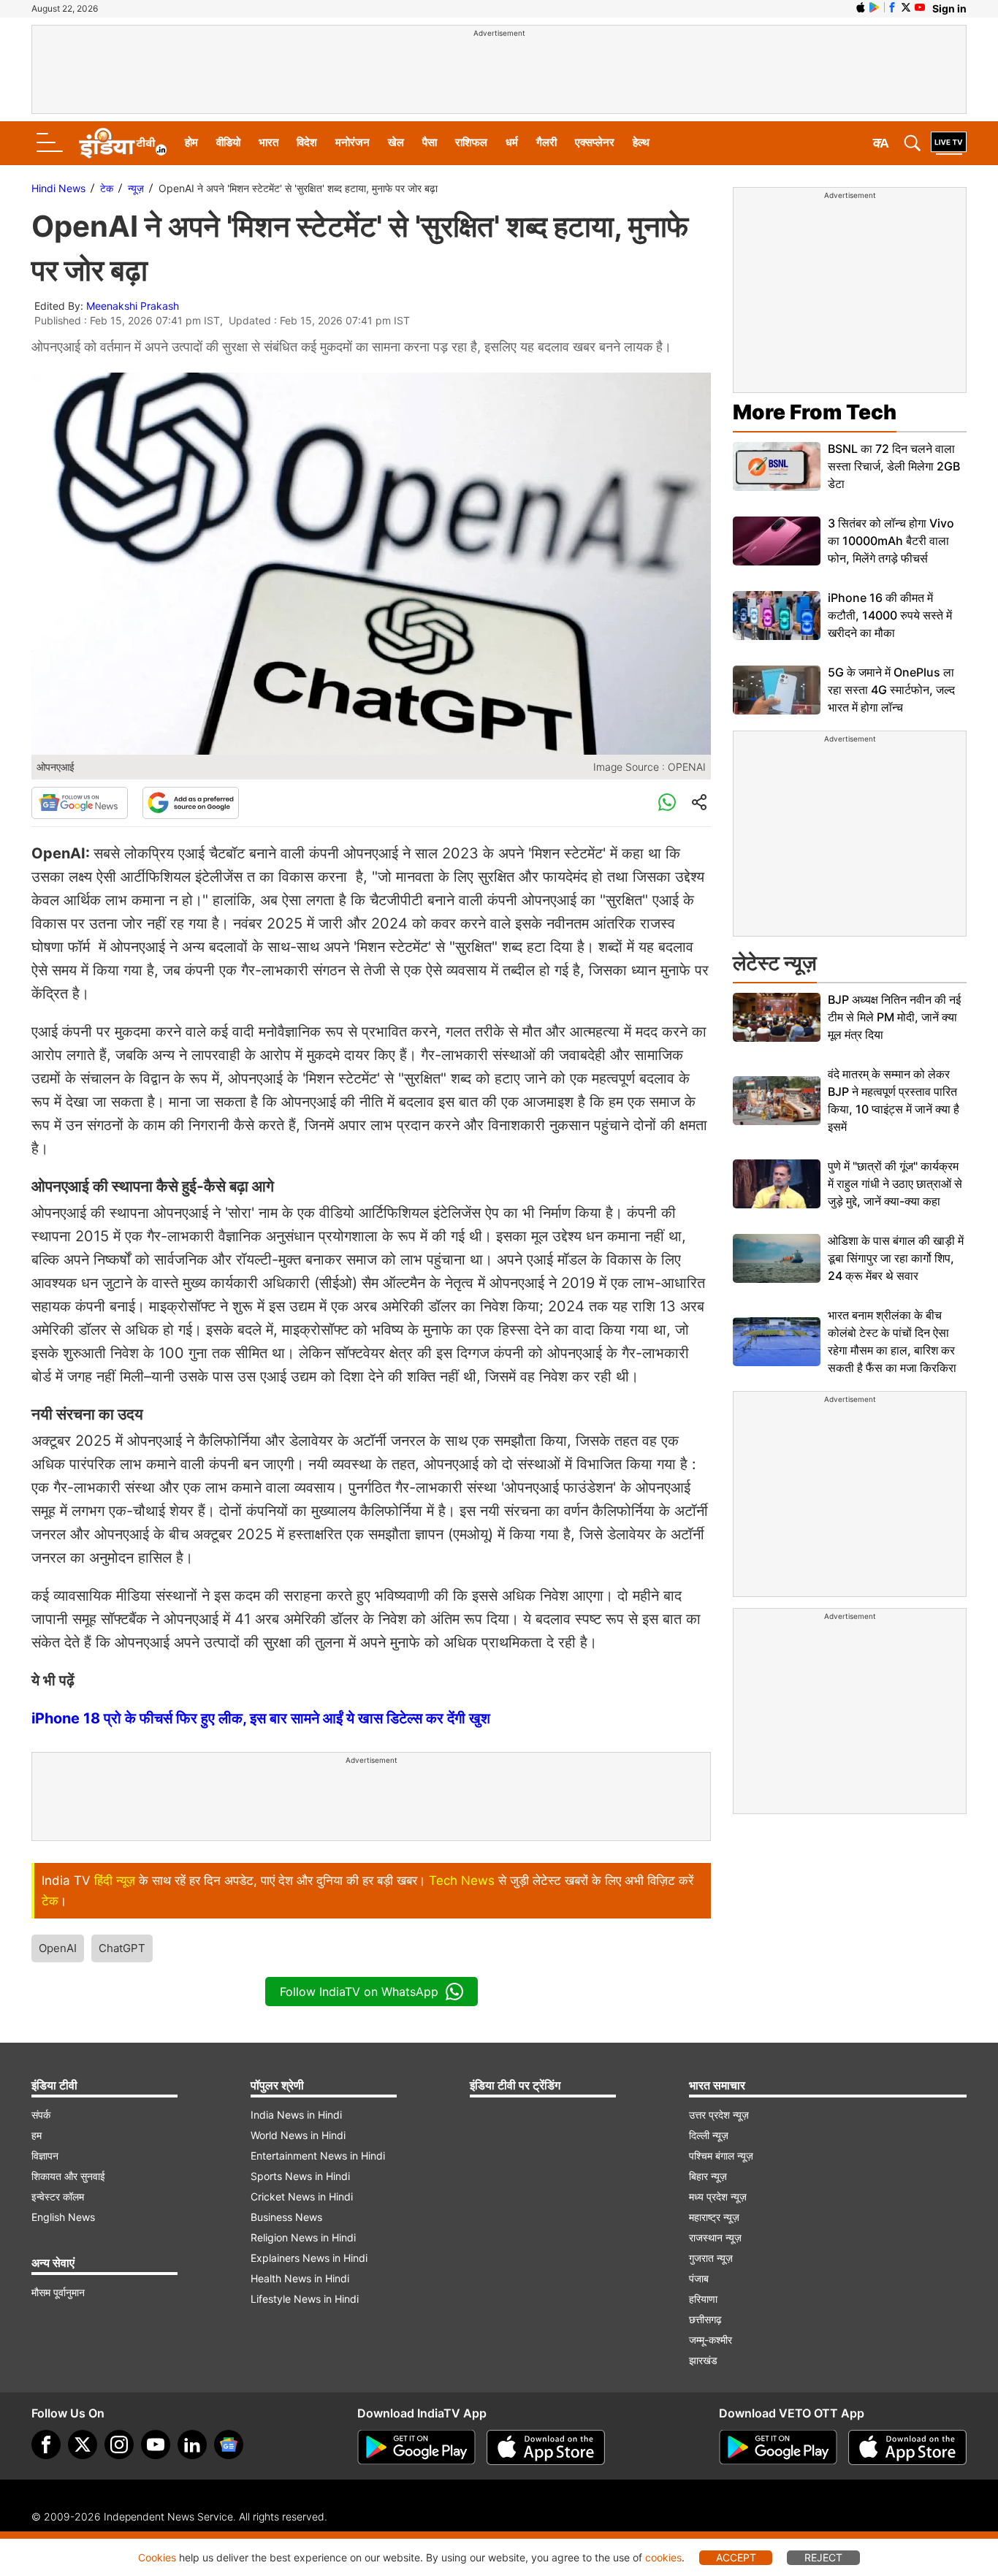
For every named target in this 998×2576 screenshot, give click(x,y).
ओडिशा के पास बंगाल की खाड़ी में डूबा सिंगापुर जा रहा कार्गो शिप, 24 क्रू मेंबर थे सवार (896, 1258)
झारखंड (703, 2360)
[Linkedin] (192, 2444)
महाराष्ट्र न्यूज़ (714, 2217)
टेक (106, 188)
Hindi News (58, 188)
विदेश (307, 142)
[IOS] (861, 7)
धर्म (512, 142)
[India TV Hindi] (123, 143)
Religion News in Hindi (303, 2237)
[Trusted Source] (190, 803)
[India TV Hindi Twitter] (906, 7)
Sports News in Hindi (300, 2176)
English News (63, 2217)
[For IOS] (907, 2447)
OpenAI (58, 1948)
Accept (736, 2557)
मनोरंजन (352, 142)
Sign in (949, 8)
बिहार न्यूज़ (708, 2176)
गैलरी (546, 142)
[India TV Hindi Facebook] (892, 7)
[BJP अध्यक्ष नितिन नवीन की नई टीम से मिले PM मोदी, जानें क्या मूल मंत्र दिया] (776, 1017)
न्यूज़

----

* _Task_: Search the entries for the line holding "[India TV Hindi Facebook] (892, 7)". Return that line and the ones after it through the last, exactly.

* _Your solution_:
[India TV Hindi Facebook] (892, 7)
[BJP अध्यक्ष नितिन नवीन की नई टीम से मिले PM मोदी, जानें क्या मूल मंत्र दिया] (776, 1017)
न्यूज़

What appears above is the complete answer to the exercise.